BlackRock, a leading global investment management corporation, has released its global outlook for the year 2020. The report suggests that growth is expected to edge higher in the upcoming year, which should help limit recession risks. According to Karim Chedid, Investment Strategist for ETFs and Index Investments at BlackRock, one of the key themes that will shape the market outlook for the first quarter of 2020 is the stabilization of data, particularly in manufacturing and trade sectors. After a period of gloomy growth outlook in 2019, marked by bond yield re-pricing and other indicators, signs of stabilization are emerging, hinting at a modest rebound in growth in Q1, 2020, which could benefit risk assets.
Chedid also emphasizes the potential for a pause or an agreement in the US-China relations. While a comprehensive deal is not expected, a phased approach with a possible halt in tariff hikes or reduction in tariffs could contribute to a more stable relationship between the two economic giants. Furthermore, the report suggests that on the policy front, central banks are likely to maintain a pause in monetary policies.
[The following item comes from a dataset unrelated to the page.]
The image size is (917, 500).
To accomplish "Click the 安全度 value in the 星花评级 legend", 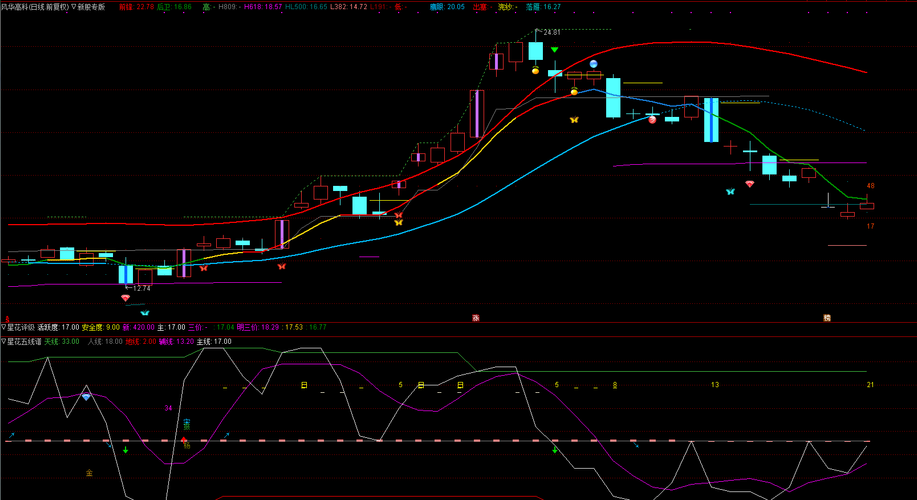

With actions from the European Central Bank and the Federal Reserve indicating a monitoring phase, central banks are evaluating the impact of their recent easing measures on the economy, considering factors such as inflation and labor market data.
The importance of diversification remains paramount in the late cycle environment. Despite the projected modest growth rebound, focusing on resilience and diversification through holdings in precious metals and alternative investments is deemed crucial. Chedid also highlights the potential opportunities in emerging markets for 2020, as these markets are expected to benefit from the benign environment, potential trade calming, and the projected growth uptick, presenting opportunities for catch-up.
The year 2019 witnessed a strong performance in developed market equities, especially in the US, outperforming emerging market equities. However, the tide is expected to turn in 2020, with a more favorable outlook for emerging markets. With central banks staying on hold and a potential easing of trade tensions, emerging markets are poised to make gains and narrow the performance gap.
In conclusion, BlackRock's global outlook for the year 2020 paints a moderately positive picture for growth, with a focus on stabilization, policy pauses, diversification, and emerging market opportunities. Investors are advised to remain vigilant, stay diversified, and consider the evolving landscape of global markets for potential investment strategies.